The Community Health Analytics Open Source Software (CHAOSS) project, a Linux Foundation-sponsored community of industry professionals and academics, is working to solve this problem by defining metrics for open source projects. The CHAOSS project focused first on developing metrics for open source event organizers because open source communities often depend on events like hackathons, meetups, conferences, and user group meetings to grow their communities and work on important project updates.

The CHAOSS App Ecosystem Working Group, which developed the metrics for events and worked together on this article, is comprised of members who have organized and participated in many open source events. While we developed these metrics to help the GNOME and KDE communities, we believe they can help other open source event organizers create their own metrics strategy. We also hope that more people will be inspired by this work and join us to improve it.

How we began

The CHAOSS App Ecosystem Working Group emerged from the SCALE 18x conference in March 2020, when CHAOSS and GNOME members began talking about how to measure the Linux App Summit (LAS) community, an event co-hosted by GNOME and KDE. 

We realized that we did not have sufficient data to measure our progress towards LAS's goals, and that hindered our ability to make important decisions to support those goals. For LAS (and the whole Linux app ecosystem) to thrive, we recognized the need to be more data-driven in our approach. We also realized the importance of extending this mindset to other similarly organized communities.

From our experience at CHAOSScon, we found opportunities to partner with the CHAOSS community around open source metrics. Therefore, we organized ourselves under the CHAOSS project, which provides a platform for working on metrics.

We chose the name App Ecosystem Working Group because one of the GNOME and KDE communities' primary goals is to grow the Linux app ecosystem. Although we had the GNOME and KDE communities in mind at the start, we are creating the metrics to help everyone involved in the effort to grow the Linux app ecosystem.

We chose to begin with the event organizer use case because of the nature of events: Events tend to have clearly defined boundaries, with a set start and end date, a list of registered attendees, and activities like talks, presentations, and workshops. This clarity does not generally exist in open source projects and communities, where the various projects, contributors, and users are less often strictly defined.

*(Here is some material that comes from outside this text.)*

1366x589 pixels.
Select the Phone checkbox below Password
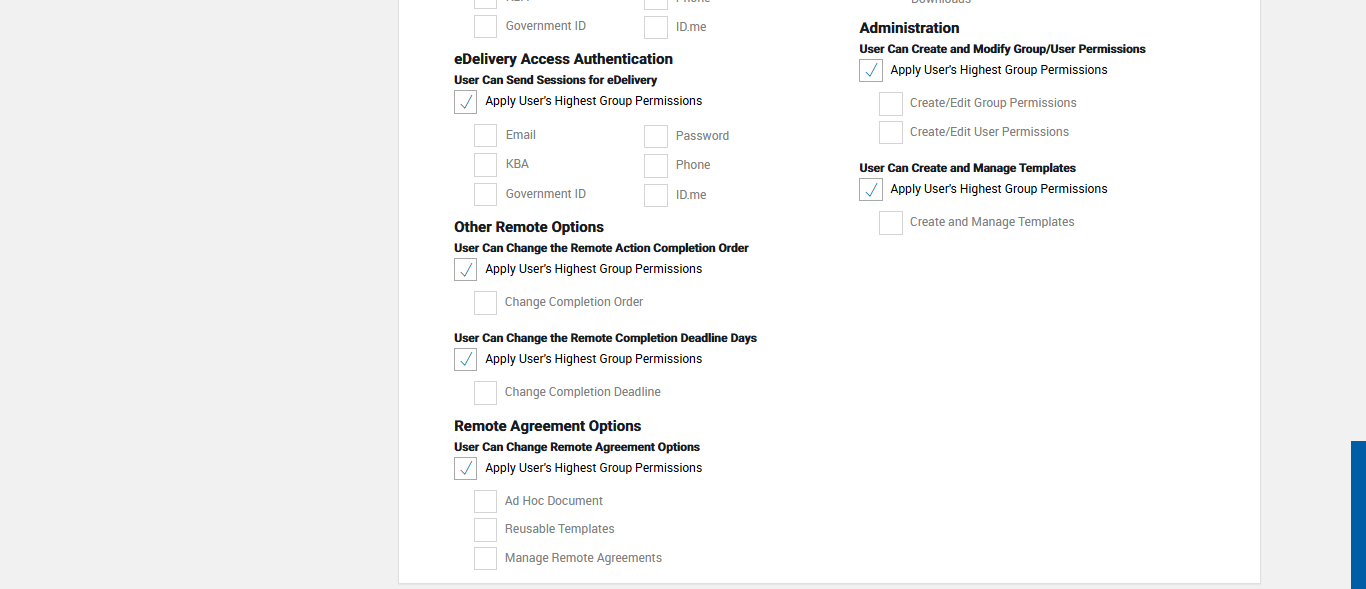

The GNOME and KDE communities both had events coming up in 2020, so we believed we could iterate faster using feedback gathered from the events we organized, separately and together.

Approach to data gathering

The CHAOSS project uses the goal-question-metric (GQM) approach to gathering data. One problem with metrics is that often we try to measure everything without understanding how the data will be helpful. But data should help inform decisions. Therefore, the GQM approach starts with a list of high-level goals that are important to a particular persona.

The goals are the community's strategic objectives. For each goal, we look at questions that help determine whether we are achieving the goal. Metrics then provide quantitative information that helps answer those questions.

Before diving into metrics, the App Ecosystem Working Group brainstormed goals and the personas that those goals affect. We collected 17 different goals, spread across seven stakeholder personas, that a community or project ecosystem might have.

We collected and curated these goals from community members' experience in major open source projects like GNOME and KDE. Although each community is different, we think most of these goals are relevant to and will help a wide variety of open source projects.

Metrics for event organizers

The full list of metrics for event organizers focus on three goals that event organizers care about:

  • Attracting and retaining contributors
  • Understanding company contributions to an event
  • Ensuring events contribute towards diversity goals and closing skill gaps in the community

We came up with 19 questions that event organizers have about how well they are doing in reaching these goals. The metrics are directly linked to these questions to give the event organizers actionable insights.

Privacy implications

While this work was developed by and for the GNOME and KDE communities, we hope that the metrics will help other open source communities.

While GNOME and KDE have not implemented the metrics yet (and do not yet have a timeline to do so), one known limitation is privacy concerns around data collection. Every geographic location has laws that may limit data collection, which open source and free software projects must take into account.

Once GNOME and KDE implement these metrics in their communities, they plan to share the legal considerations they took into account.

Join us

We are hopeful that these metrics will be useful to open source event organizers interested in integrating virtual and in-person events into their community-building and engagement strategies.

If you'd like to participate in developing these metrics, we welcome your experience, insight, and voice! The CHAOSS App Ecosystem Working Group meets biweekly; please join us.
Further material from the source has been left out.